Three weeks into the outbreak, still the latest overall figures released by the Iranian government Tuesday morning, did not include information about Qom, Tehran and Gilan Province.

Radio Farda noted Iranian President Hassan Rouhani has stopped talking about the coronavirus. He does not really have to say anything since a growing number of top officials infected by the virus are conspicuously missing from his cabinet meetings.

The New York Times on Tuesday quoted sources in Iran who said their rulers “seem as worried about controlling information as they are about controlling the virus”:

Several said security agents stationed in each hospital had forbidden staff members from disclosing any information about shortages, patients or fatalities related to the coronavirus.

A nurse in a northwest Iranian city sent a private message to her family — later shared with The New York Times — describing a letter from the security service warning that sharing information about infected patients constitutes a “threat to national security” and “public fear mongering.” Such offenses “will be swiftly dealt with by a disciplinary committee,” the nurse said the letter had warned.

The secrecy and paranoia, doctors and other experts say, reflects what they call a counterproductive focus on Iran’s public image and prestige that appears to be damaging public trust and hindering more practical steps at containment.

On Thursday, IRGC commander Maj. Gen. Hossein Salami was delivering a homily to the former commander of the Quds Force foreign espionage unit, Gen. Qasem Soleimani, killed by a U.S. airstrike in January while organizing terrorist activity in Iraq. During these remarks, Salami said the coronavirus epidemic could be the result of an “American biological invasion” launched against China. Salami speculated the American bio-weapon spread out of control and jumped from China to Iran.

The Chinese Communist Party has also trafficked in theories that the coronavirus had foreign origins, and recently began insinuating that the virus might have originated in the United States.

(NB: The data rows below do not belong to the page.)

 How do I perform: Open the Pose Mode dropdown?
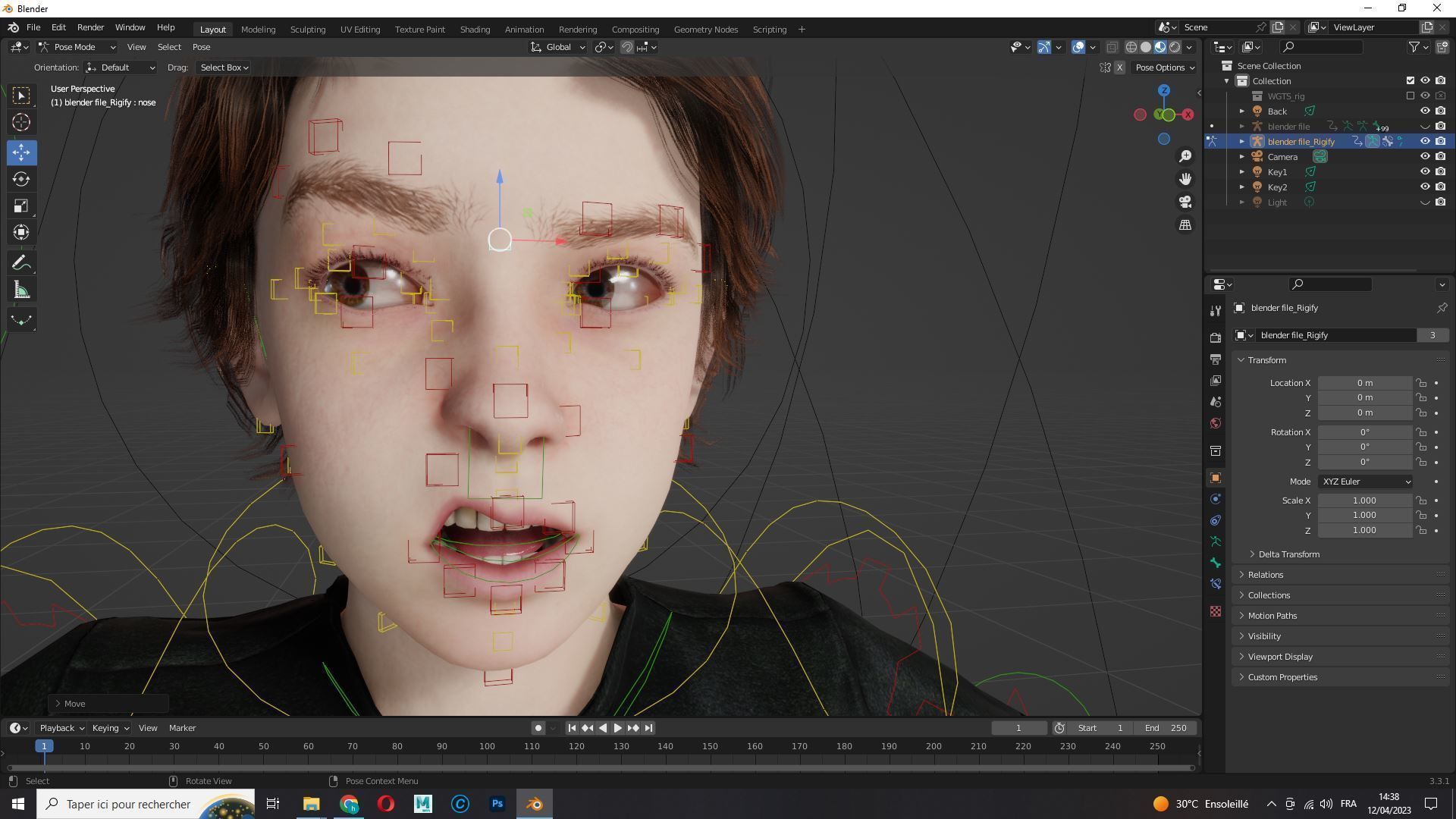[76, 47]
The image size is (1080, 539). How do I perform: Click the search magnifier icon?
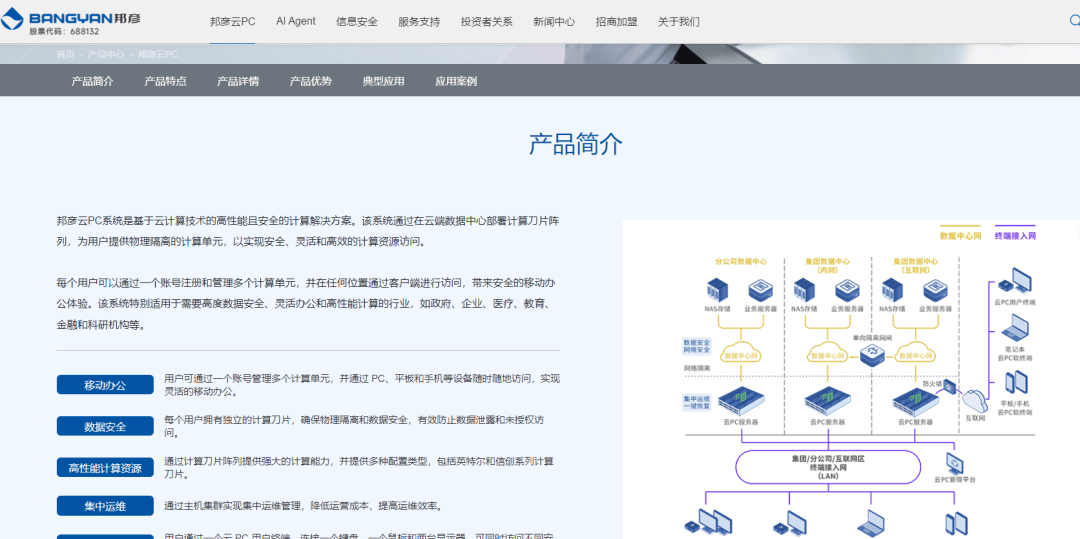coord(1074,20)
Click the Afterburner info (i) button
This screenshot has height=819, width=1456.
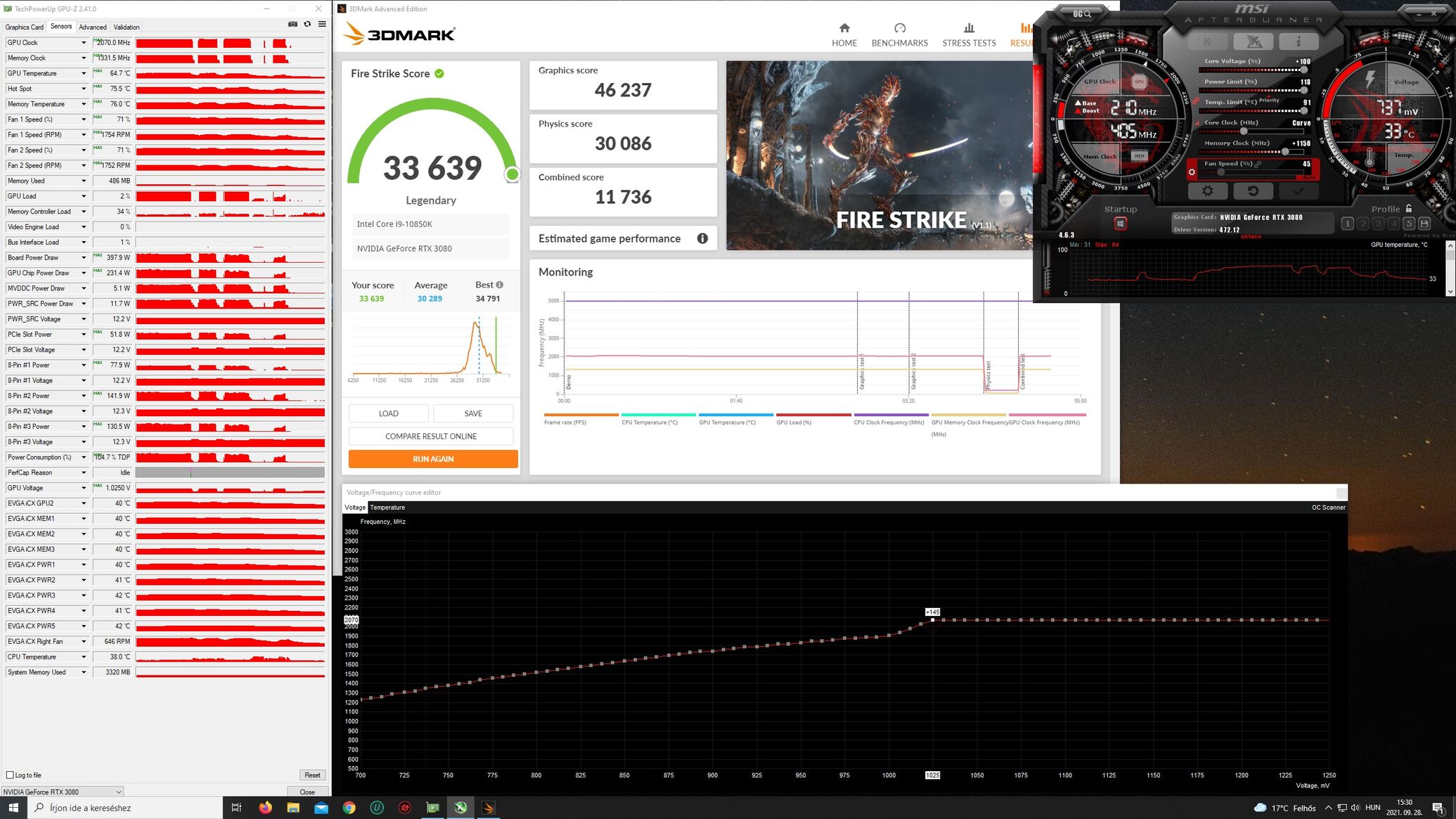tap(1298, 41)
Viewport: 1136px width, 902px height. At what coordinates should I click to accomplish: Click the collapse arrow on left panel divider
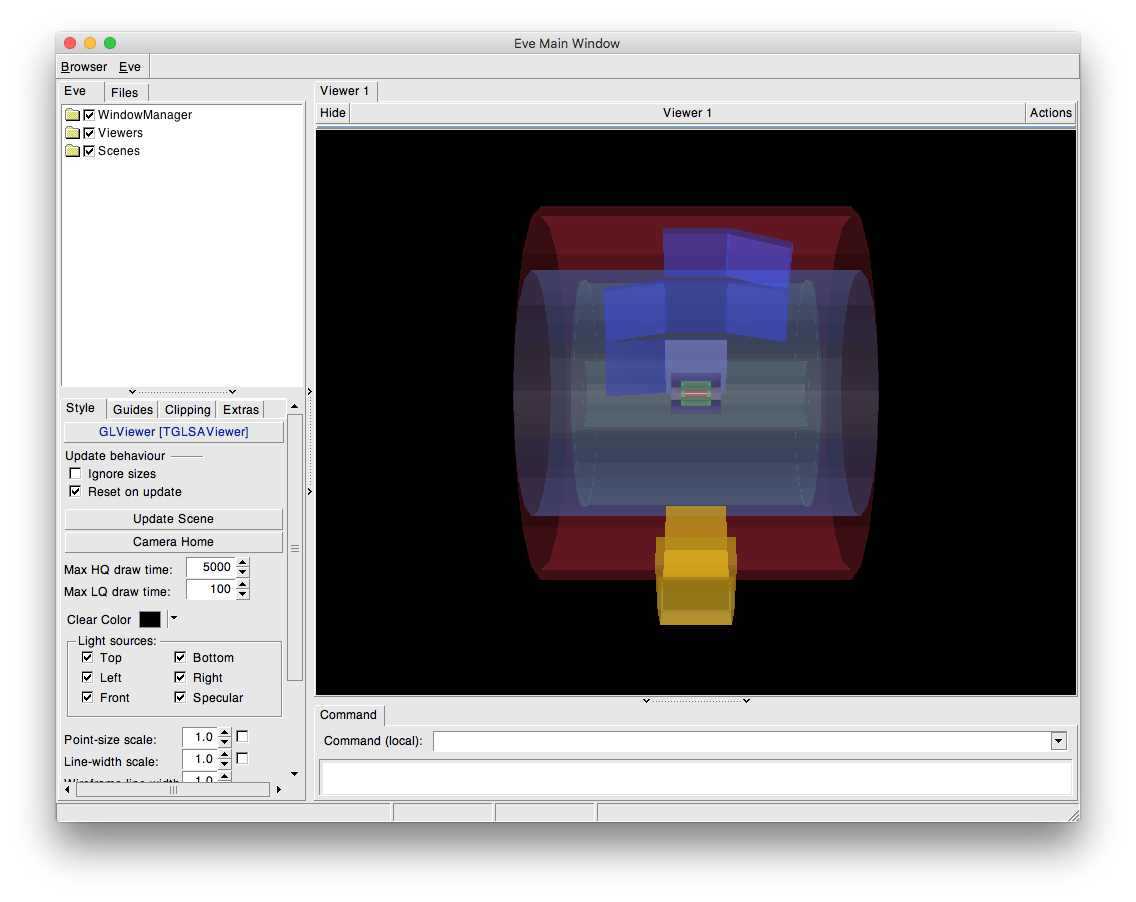click(309, 392)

The World Health Organization (WHO), which has been criticized for obsequious behavior towards China while the coronavirus epidemic was spreading from Wuhan, chose this moment to bizarrely praise Iran for doing a great job of containing the disease – and, as with China, the Iranian regime used state media to capitalize on the propaganda opportunity provided by WHO. From a Thursday report by Iran’s Fars News Agency:

“This is my second trip to Iran and according to my experiences, Iran is strong in managing crisis,” Bernan said on Wednesday in a video conference with managers of Tehran Municipality.

He referred to the check posts established at Iranian international airports, and said, “Iranian managers are paying a specific attention to curbing the virus.”

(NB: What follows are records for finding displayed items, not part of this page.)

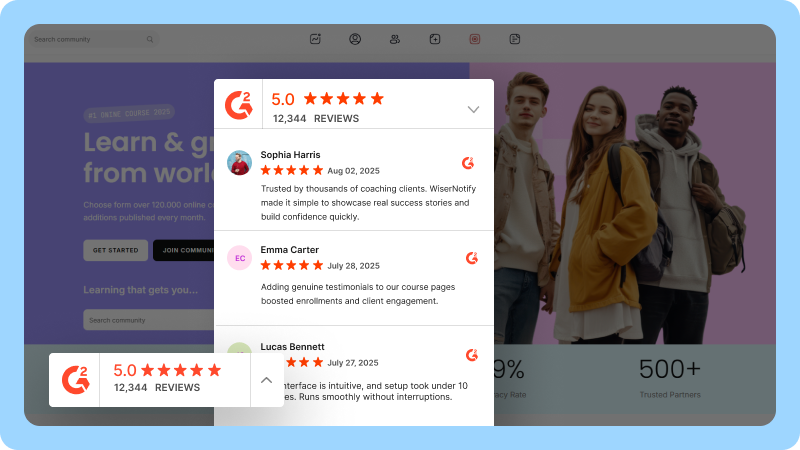Click the edit note icon in top bar

point(515,39)
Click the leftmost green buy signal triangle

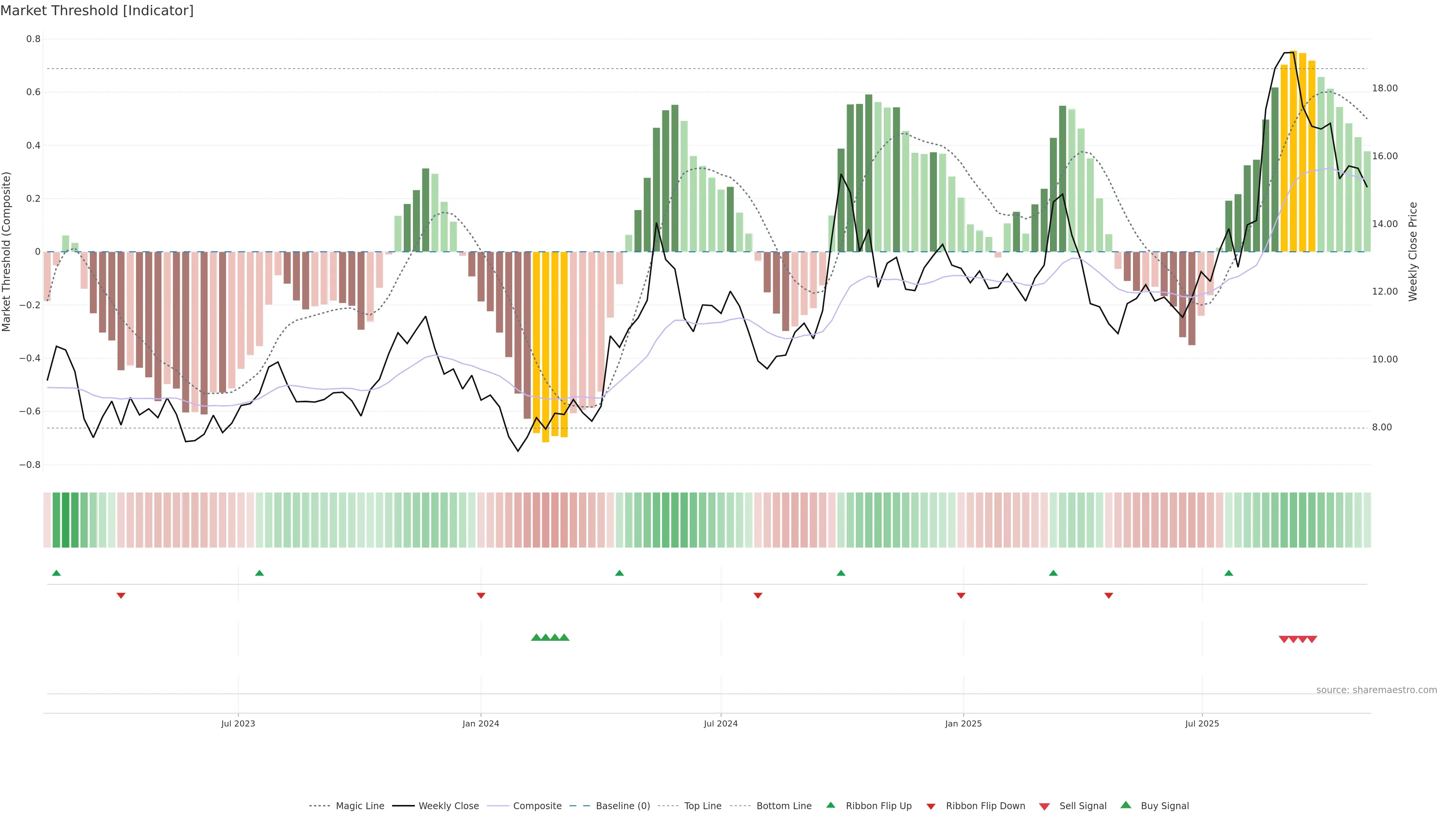click(x=536, y=637)
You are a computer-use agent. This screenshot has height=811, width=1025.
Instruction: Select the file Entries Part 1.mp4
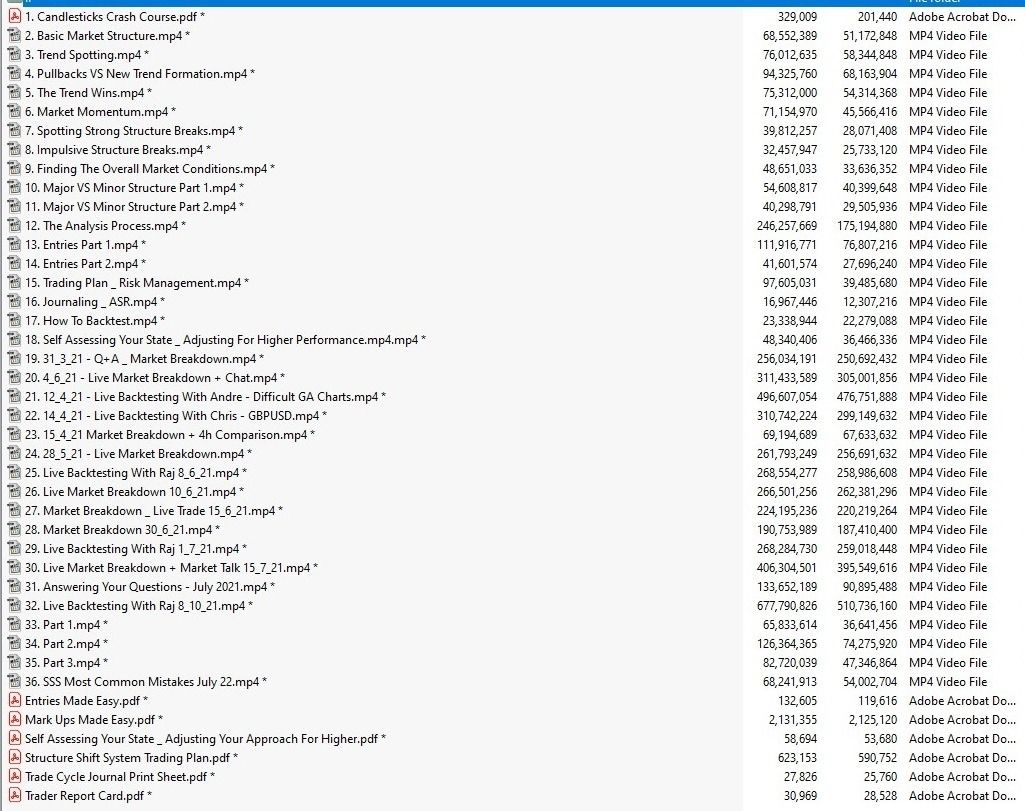click(90, 245)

The WHO official added that Iran can exchange its acquired knowledge of the virus to the world, since it is getting experienced in dealing with it.

On the same day, as reported, Iran’s permanent representative to the United Nations Office at Geneva (UNOG) Esmaeil Baqayee Hamaneh met and held talks with Director-General of the World Health Organization (WHO) Tedros Adhanom Ghebreyesus in Geneva.

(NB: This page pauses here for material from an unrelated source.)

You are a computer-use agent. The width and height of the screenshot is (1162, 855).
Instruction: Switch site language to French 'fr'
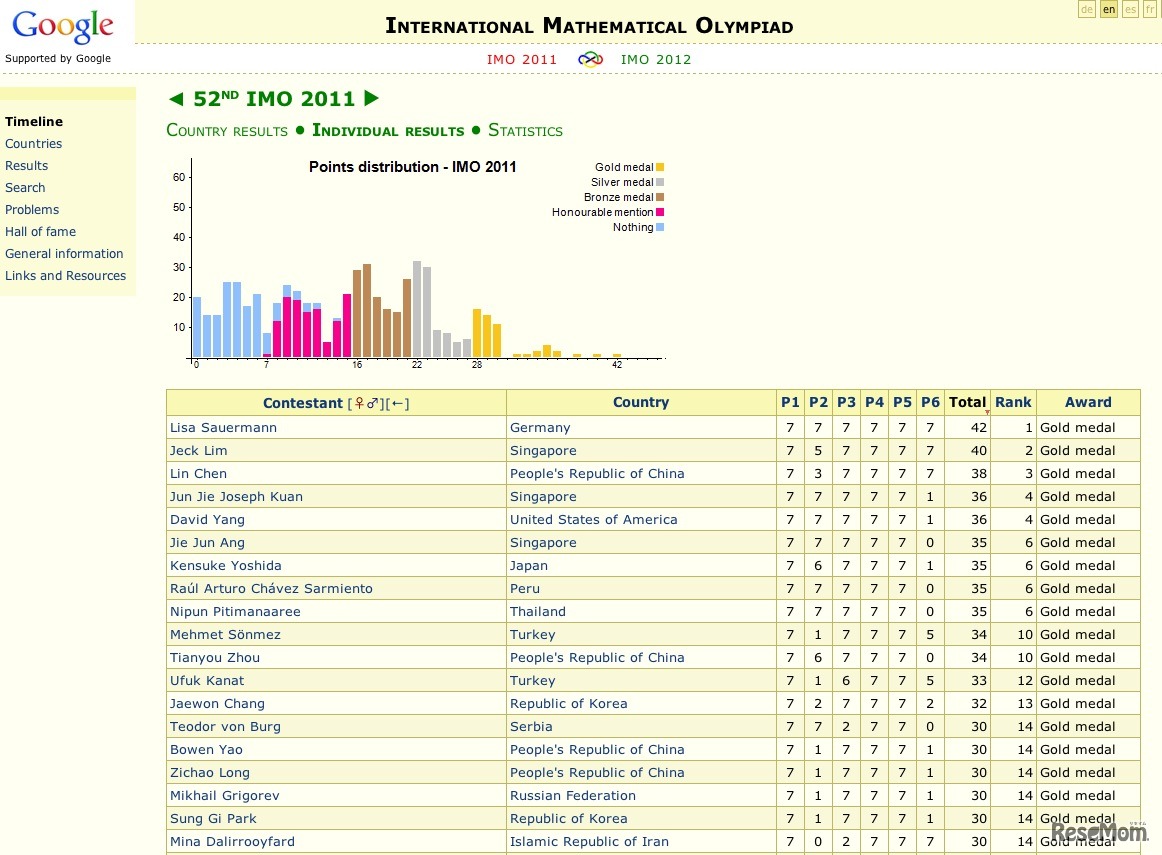[x=1151, y=9]
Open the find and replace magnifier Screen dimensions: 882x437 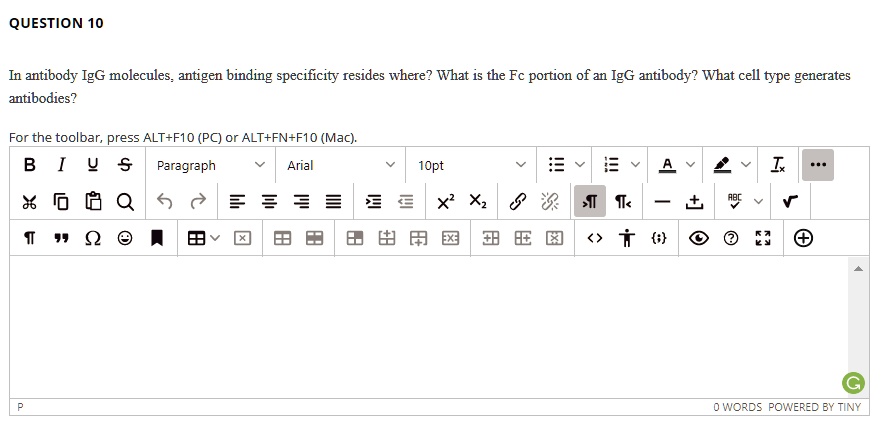(126, 201)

During the meeting, the two sides discussed further cooperation on Iran’s strategic plan for the control of the coronavirus, officially known as COVID-19, emphasizing the need for international cooperation to control the disease.

The World Health Organization on Monday sent its first planeload of assistance to Iran to help fight coronavirus, dispatching six medics with tons of medical equipment and test kits aboard a UAE military aircraft.

WHO apologists will doubtless offer the same defense given for its behavior toward China: the organization must flatter the paranoid and brutal regime in Tehran to gain its cooperation and maintain international medical access to infected people in Iran. 

Whatever the merits of this political strategy, it resulted in the delirious spectacle of WHO saluting Iran’s performance as “successful and exemplary” while the virus runs amok in the totalitarian Islamist country, prisoners are released by the thousands to slow the coronavirus rampage through Iran’s disgusting jails, and the disease spreads relentlessly from Iran to Shiite Muslim populations across the Middle East.